■ **Work request 1**: Translate this sentence from the passage on organic rice farming into Spanish: "Nature, Ka Jimmy said, has its way of communicating with farmers."
■ **Work request 2**: Please set down the part of the passage on organic rice farming starting at "The physiological disorder" and ending at "hectare are needed.".

■ **Provided passage**:
"""

These are just some of the beneficial creatures other rice fields next to Ka Jimmy’s do not have.
“Mamamatay sila sa ibang bukid dahil sa nakalalasong kemikal na mula sa bono at pestisidyo,” he said.
Nature, Ka Jimmy said, has its way of communicating with farmers.
“I was very surprised and happy to see these creatures back in my rice fields. They seem to be telling me that my efforts paid off,” he said.
Ka Jimmy said he learned to produce organic fertilizer and put up his “Bokasi” through his Japanese-friends. “Bokasi” is derived from the Japanese term for compost.
“It converts carbonized rice hull and animal manure such as that of chicken into organic fertilizer much faster,” Ka Jimmy said.
“Mayron akong maliit na manukan na pinagkukunan ko ng compost material para sa bukid ko,” he says.
The same organic rice field, Ka Jimmy said, used to be “biologically dead” because of excessive use of inorganic fertilizer and pesticides.
Ka Jimmy admitted that like any other farmer, he is hooked to excessive use of petrochemical based fertilizer and pesticides. He started planting rice in 1962, when he was still a government employee working under the Department of Agriculture’s Bureau of Agricultural Extension. That was the same year the International Rice Research Institute (IRRI) came to the Philippines and started to introduce their rice technology, Ka Jimmy said.
Before the turn of the century, he said rice farms in the country are already unproductive, citing a newspaper report which quoted Josue Descalsota, a soil expert from the Philippine Rice Research Institute (PhilRice). The soil export revealed that based on test conducted by PhilRice team, 91 of the 144 rice paddy fields in 19 rice-producing provinces in the country no longer have enough nutrients to sustain yields.
Ka Jimmy said decades of excessive use of inorganic fertilizer did not only destroyed the ecological balance of the soil in his rice field, but led to health problems related to exposure to toxic chemicals.
“Exposure to toxic chemicals commonly found in fertilizers and pesticides cause skin and respiratory diseases,” he said.
In Bintog, Bulacan, farmer-leader Manuel dela Rosa, a friend of Ka Jimmy’s died of leukemia. Exposure to chemical, Ka Jimmy said, affected him. “His red blood cell becomes white,” Ka Jimmy said.
He said reports of such deaths associated with exposure to harmful chemicals found in fertilizer and pesticides, is no longer new in Bulacan.
“It makes life shorter by 12 to 15 years,” Ka Jimmy said, quoting a scientific research on the ill effect of inorganic chemicals to farmers like him.
Beside, Ka Jimmy warned that continuous use of inorganic fertilizers and pesticides contribute to global warming and climate change.
“It destroys the ozone layer, making us more vulnerable to skin disease, and threaten our human existence because of its impacts to our environment,” Ka Jimmy said.
The physiological disorder of the soil after long years of exposure to such harmful chemicals – the multiple nutrient deficiency which makes soil unproductive – convinced Ka Jimmy to go organic.
“This is dangerous because rice is the staple food,” he said.
In 1962, he said for ever kilo of inorganic fertilizer, 15 kilos of grain can be produced. Today, for every kilo of inorganic fertilizer, only six to seven kilos of grain can be produced.
During the same period in Nueva Ecija, he said at least five bags of inorganic fertilizer are needed to produce 100 kilos of rice grain.
Today, to produce the same volume of rice grain, at least 10 to 15 bags of inorganic fertilizer per hectare are needed.
Ka Jimmy warned that there will come a time that the soil will become too acidic to produce rice, no matter how much fertilizer is used.
Ka Jimmy said to bring back the natural soil nutrients, the excessive use of harmful chemicals in soil should be completely stopped and the only way to do it without sacrificing food security, the burden of which rests on the shoulder of farmers is by introducing natural nutrients found in organic fertilizers back into the soil.
“The solution is to go organic!” he said.

"""

■ **Entries supplied**:
"""

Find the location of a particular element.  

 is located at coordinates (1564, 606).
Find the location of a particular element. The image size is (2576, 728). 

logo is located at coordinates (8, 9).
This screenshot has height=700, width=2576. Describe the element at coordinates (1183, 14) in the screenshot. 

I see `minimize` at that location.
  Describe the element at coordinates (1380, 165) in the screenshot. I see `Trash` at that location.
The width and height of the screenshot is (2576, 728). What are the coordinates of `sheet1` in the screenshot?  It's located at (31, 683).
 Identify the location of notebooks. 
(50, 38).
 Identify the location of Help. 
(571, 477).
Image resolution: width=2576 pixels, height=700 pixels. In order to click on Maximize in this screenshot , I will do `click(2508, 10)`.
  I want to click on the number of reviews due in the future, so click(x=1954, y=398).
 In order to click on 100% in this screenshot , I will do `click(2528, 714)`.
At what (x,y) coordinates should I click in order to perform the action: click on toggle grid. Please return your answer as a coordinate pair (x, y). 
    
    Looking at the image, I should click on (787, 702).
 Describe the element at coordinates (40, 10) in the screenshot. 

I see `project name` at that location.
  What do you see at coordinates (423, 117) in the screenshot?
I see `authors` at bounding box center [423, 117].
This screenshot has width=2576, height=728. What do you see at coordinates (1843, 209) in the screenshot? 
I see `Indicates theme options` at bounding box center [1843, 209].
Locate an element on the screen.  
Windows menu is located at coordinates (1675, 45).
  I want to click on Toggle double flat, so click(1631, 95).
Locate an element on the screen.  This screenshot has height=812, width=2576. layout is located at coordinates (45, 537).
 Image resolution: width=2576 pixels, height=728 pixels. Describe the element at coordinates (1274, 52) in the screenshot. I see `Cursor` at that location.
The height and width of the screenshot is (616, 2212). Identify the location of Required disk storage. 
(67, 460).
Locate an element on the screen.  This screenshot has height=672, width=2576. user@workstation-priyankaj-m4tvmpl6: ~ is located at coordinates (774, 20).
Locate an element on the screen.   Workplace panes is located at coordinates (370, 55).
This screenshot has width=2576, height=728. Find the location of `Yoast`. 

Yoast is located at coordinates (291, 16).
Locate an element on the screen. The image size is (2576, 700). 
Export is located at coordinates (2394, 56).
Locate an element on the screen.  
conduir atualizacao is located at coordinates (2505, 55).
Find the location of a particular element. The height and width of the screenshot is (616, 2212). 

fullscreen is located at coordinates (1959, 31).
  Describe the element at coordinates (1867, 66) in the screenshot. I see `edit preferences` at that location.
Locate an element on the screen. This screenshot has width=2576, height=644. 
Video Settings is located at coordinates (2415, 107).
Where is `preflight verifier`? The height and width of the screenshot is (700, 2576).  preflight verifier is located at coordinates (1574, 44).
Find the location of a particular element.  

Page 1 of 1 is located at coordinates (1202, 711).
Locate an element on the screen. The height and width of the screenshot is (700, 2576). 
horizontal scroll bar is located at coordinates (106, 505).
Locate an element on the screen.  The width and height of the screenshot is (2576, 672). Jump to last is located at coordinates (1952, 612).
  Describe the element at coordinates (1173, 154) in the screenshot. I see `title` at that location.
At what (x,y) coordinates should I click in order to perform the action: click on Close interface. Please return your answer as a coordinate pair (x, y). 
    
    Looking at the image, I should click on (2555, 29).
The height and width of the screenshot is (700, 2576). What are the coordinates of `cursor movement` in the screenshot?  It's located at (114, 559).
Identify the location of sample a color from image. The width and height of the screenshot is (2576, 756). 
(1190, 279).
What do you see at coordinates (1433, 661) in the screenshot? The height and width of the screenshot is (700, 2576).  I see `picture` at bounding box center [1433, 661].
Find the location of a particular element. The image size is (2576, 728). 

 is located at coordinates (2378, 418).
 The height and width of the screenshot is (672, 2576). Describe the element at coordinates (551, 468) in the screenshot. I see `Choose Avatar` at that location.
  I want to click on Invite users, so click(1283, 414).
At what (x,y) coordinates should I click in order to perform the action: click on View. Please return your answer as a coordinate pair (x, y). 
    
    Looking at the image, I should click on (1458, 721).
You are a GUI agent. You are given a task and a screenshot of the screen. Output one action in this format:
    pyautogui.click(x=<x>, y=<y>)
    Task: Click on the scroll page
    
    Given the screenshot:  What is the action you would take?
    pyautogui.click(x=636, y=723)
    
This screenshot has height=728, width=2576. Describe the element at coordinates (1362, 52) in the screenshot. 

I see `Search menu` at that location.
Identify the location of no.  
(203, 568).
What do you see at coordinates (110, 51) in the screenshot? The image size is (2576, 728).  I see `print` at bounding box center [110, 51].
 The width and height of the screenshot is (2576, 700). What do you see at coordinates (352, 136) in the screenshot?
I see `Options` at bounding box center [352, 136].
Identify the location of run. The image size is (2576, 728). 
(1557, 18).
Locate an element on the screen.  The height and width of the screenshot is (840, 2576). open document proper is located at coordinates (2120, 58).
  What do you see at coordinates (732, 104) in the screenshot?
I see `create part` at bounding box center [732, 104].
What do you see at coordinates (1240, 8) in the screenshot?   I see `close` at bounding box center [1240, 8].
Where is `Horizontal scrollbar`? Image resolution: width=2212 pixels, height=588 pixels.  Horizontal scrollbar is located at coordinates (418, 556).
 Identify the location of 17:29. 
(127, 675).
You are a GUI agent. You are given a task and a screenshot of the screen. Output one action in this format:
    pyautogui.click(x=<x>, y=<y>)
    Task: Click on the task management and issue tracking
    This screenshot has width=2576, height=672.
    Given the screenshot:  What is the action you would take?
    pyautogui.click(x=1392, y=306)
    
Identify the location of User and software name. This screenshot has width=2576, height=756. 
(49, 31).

"""

■ **Expected answer 1**: La naturaleza, dijo Ka Jimmy, tiene su manera de comunicarse con los agricultores.

■ **Expected answer 2**:
The physiological disorder of the soil after long years of exposure to such harmful chemicals – the multiple nutrient deficiency which makes soil unproductive – convinced Ka Jimmy to go organic.
“This is dangerous because rice is the staple food,” he said.
In 1962, he said for ever kilo of inorganic fertilizer, 15 kilos of grain can be produced. Today, for every kilo of inorganic fertilizer, only six to seven kilos of grain can be produced.
During the same period in Nueva Ecija, he said at least five bags of inorganic fertilizer are needed to produce 100 kilos of rice grain.
Today, to produce the same volume of rice grain, at least 10 to 15 bags of inorganic fertilizer per hectare are needed.